Antarctica is famous for its march of the penguins and the hit documentary that the migration inspired, but Brazil can now lay claim to a penguin feat of its own: Hundreds of rescued juvenile Magellanic penguins were flown 1,500 miles to the south of Brazil where they were released back into the ocean.
The penguins had been found in recent weeks on beaches in Salvador, a city in Brazil's far north and well outside the normal range of the species. Magellanic penguins typically migrate from their breeding colonies in Argentina and Chile only as far north as southern Brazil.
A flow of warmer ocean water might have caused the juvenile penguins to keep swimming north and eventually strand themselves on beaches due to exhaustion and a lack of food. Some were found covered in oil from their long journey through shipping lanes and offshore oil rigs.
Dozens were also found dead on the beaches of Salvador and other towns. But the survivors were quickly picked up, and on Friday a Brazilian C-130 Hercules military aircraft shuttled them from Salvador to beach town in southern Brazil.
On Saturday, the juveniles were introduced to some rescued adult penguins and released as a group — the hope being that the more experienced penguins would lead the flock of 373 penguins back south.
It didn't take long for the group to waddle into the sea and then swim off, encouraged by dozens of well-wishers on the beach in Pelotas, Brazil.
The release mission was undertaken by Brazil's Marine Mammals Institute and the International Fund for Animal Welfare.

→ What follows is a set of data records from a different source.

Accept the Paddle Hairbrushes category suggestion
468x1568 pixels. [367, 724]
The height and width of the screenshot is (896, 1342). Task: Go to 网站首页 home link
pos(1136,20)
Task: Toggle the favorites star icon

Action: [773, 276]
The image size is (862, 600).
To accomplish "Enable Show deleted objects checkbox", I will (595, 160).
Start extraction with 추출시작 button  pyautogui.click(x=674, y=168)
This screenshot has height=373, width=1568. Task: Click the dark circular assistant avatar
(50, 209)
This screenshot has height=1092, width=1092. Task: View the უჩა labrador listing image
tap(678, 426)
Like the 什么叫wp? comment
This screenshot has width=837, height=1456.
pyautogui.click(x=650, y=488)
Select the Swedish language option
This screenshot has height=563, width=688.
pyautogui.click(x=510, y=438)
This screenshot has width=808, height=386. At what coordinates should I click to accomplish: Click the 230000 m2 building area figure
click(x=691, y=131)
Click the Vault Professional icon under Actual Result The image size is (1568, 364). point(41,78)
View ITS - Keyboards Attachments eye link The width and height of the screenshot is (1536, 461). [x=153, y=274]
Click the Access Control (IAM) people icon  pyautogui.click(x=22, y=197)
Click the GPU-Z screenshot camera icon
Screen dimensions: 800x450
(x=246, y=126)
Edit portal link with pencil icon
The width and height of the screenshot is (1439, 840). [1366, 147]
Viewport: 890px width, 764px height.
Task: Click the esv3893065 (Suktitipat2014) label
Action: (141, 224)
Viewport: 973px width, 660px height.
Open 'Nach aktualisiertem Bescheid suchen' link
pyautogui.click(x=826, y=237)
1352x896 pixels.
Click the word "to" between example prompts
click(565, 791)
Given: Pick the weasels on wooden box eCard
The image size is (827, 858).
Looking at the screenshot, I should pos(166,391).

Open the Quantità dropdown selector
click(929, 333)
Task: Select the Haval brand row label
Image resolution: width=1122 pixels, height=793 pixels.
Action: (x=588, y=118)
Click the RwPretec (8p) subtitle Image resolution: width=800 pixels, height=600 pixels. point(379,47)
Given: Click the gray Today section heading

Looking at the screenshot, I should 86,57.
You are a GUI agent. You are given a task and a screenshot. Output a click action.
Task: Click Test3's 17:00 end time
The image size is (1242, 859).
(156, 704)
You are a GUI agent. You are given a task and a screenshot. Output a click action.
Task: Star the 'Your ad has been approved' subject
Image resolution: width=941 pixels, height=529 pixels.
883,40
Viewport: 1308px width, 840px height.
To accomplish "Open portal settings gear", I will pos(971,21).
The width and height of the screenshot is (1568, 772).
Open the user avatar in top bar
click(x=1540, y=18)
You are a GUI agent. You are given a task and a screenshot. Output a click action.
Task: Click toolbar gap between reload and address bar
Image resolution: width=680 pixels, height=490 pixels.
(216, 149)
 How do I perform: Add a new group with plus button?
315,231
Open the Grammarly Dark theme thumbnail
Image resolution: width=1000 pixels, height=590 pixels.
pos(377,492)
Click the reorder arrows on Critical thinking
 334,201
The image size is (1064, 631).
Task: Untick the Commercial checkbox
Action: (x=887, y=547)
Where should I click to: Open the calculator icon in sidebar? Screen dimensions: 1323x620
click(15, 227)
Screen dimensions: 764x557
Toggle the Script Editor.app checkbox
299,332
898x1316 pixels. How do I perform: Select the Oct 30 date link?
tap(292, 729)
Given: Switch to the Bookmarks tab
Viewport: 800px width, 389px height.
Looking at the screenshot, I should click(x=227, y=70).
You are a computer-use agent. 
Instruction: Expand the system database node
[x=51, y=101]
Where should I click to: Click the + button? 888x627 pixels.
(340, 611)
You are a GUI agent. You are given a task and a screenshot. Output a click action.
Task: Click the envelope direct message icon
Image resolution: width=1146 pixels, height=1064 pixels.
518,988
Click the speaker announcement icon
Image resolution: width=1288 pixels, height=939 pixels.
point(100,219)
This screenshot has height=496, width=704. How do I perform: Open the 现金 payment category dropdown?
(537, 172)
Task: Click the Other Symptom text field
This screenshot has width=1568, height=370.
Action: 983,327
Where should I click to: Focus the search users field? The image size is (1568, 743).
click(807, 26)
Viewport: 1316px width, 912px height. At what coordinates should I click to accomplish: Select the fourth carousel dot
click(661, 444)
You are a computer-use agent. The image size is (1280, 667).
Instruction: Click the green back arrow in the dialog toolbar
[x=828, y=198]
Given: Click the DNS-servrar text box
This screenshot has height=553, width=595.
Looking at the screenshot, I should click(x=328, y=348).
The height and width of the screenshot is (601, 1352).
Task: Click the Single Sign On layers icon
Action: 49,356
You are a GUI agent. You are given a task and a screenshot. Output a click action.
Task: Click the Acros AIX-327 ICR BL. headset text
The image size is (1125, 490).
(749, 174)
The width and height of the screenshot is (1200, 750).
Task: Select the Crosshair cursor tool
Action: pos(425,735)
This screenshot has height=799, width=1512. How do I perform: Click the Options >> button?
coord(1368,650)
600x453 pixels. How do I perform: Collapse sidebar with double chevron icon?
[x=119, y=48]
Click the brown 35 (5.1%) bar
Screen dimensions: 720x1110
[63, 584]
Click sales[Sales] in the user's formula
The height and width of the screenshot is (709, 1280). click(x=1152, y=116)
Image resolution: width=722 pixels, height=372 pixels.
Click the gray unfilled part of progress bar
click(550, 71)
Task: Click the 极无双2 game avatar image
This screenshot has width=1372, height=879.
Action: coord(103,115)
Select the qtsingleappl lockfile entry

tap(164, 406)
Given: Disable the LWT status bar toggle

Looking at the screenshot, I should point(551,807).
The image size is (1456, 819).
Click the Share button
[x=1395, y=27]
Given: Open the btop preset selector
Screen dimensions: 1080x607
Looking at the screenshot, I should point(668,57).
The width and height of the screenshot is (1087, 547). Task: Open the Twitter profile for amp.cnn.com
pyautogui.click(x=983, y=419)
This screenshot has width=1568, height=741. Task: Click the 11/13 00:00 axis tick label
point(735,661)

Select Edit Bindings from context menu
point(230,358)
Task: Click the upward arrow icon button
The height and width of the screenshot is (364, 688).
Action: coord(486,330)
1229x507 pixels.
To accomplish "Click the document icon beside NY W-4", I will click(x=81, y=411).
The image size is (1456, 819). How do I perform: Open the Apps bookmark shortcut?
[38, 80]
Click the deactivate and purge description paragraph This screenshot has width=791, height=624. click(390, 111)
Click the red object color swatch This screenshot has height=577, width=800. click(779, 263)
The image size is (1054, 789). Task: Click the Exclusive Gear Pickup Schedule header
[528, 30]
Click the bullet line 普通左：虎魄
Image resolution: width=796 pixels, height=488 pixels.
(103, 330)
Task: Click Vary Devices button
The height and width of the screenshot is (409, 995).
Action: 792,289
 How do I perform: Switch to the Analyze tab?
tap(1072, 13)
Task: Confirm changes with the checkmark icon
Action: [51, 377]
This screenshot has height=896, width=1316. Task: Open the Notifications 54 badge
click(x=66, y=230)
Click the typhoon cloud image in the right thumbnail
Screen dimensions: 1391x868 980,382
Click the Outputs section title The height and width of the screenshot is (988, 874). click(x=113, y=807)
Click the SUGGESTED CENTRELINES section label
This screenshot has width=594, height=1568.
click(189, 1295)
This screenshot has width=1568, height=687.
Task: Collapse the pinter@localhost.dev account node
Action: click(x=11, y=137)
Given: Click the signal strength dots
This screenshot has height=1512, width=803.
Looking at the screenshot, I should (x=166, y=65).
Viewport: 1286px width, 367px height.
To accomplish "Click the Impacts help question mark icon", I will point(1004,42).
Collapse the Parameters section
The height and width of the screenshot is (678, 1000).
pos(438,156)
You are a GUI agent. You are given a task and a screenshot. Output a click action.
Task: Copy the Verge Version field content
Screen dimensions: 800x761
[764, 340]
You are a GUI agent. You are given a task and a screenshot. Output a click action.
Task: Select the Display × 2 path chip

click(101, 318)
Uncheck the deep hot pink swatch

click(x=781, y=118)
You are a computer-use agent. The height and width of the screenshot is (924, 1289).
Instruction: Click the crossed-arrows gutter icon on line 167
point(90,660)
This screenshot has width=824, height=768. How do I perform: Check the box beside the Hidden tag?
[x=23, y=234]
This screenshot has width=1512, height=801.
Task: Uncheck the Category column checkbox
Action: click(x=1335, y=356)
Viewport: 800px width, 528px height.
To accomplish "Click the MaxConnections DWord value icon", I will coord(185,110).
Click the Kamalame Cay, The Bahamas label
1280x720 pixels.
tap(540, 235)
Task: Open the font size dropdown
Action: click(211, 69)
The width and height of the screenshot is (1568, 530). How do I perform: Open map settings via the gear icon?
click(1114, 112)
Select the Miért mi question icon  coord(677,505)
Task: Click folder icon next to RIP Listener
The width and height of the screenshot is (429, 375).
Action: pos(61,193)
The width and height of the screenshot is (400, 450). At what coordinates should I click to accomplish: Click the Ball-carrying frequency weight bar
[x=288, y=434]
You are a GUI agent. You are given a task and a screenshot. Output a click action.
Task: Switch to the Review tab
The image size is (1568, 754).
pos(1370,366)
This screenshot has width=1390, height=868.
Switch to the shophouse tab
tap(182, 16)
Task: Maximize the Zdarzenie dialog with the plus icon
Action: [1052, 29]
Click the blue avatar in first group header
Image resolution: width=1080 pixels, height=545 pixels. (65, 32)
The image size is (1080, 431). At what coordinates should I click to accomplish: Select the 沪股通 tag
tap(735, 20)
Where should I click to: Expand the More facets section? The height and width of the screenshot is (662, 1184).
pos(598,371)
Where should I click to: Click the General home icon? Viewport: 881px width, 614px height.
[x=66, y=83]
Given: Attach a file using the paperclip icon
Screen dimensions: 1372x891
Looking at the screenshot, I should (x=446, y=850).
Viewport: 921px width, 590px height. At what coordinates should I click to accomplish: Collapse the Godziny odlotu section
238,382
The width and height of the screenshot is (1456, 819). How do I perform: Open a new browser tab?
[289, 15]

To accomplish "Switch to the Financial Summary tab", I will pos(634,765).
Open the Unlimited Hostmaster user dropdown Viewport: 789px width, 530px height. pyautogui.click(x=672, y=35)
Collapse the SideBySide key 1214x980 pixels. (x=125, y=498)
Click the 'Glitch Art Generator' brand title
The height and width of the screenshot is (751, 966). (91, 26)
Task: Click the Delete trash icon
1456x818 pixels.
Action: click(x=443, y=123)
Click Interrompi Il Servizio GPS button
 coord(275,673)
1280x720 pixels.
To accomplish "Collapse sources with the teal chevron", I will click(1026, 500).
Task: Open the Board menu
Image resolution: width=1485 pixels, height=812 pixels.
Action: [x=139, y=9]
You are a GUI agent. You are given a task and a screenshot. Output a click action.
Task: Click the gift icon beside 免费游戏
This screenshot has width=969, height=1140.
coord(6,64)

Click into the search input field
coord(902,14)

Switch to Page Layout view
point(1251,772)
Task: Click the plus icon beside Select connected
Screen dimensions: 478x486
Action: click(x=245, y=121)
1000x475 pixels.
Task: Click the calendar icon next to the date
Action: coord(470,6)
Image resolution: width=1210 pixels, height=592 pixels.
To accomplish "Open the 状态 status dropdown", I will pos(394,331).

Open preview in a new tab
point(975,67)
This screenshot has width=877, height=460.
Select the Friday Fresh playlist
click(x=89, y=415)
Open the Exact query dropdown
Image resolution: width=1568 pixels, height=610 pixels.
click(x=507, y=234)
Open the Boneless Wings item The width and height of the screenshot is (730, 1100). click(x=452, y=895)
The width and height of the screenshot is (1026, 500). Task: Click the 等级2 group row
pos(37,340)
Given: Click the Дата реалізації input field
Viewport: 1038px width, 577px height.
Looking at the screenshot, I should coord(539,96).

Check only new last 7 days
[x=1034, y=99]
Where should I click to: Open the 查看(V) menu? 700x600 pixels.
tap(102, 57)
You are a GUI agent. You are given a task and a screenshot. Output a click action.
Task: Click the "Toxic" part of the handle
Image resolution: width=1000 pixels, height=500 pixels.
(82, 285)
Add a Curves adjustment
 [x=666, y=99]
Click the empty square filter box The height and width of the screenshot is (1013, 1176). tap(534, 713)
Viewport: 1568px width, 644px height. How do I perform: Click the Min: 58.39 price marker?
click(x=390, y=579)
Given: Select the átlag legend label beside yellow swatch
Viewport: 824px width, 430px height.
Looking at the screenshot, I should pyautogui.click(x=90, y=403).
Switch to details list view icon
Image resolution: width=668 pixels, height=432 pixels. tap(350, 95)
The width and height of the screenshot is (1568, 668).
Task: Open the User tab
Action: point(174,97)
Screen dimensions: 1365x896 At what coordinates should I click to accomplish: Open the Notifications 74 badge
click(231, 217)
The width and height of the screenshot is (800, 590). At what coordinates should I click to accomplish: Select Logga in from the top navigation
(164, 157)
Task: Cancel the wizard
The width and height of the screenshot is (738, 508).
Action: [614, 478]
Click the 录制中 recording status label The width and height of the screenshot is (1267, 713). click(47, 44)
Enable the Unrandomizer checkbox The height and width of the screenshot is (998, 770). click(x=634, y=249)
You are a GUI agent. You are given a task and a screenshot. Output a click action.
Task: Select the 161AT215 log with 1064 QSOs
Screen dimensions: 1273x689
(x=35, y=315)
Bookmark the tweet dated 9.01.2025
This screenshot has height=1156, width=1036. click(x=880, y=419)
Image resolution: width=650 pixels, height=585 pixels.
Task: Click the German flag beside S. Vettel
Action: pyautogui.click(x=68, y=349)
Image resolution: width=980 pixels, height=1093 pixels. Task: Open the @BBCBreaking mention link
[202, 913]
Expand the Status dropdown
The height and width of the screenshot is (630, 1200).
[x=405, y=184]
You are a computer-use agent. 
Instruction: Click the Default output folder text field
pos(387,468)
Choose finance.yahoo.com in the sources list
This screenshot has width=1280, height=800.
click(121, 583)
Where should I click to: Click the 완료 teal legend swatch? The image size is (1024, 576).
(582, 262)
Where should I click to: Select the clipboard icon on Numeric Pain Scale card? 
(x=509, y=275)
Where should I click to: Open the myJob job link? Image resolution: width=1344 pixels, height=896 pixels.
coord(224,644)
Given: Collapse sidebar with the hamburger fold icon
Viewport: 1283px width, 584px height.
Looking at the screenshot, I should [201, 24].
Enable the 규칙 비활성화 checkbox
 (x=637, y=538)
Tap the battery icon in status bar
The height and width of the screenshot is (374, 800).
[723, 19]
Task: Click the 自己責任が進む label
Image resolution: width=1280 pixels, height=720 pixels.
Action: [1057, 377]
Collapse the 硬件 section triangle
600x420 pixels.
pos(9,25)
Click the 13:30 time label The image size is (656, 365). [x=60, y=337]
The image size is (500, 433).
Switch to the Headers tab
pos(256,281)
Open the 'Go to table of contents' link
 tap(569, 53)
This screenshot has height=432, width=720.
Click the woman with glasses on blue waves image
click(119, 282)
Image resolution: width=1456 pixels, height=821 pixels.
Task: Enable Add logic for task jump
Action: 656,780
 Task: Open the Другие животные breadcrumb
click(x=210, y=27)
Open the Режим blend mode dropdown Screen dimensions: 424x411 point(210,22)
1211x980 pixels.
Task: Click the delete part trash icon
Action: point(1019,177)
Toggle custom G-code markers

"We are overjoyed to see these penguins waddle back to the ocean and have a second chance at life," Valeria Ruoppolo, IFAW's Latin American emergency coordinator, said in a statement. "Hundreds of penguins died in this unusual event and while media reports have often linked global warming to the penguins' demise, at this point there is no way to know for certain why these animals stranded."
Each penguin had a band attached to a flipper so that scientists working at the penguins' breeding grounds can track their migration patterns over time.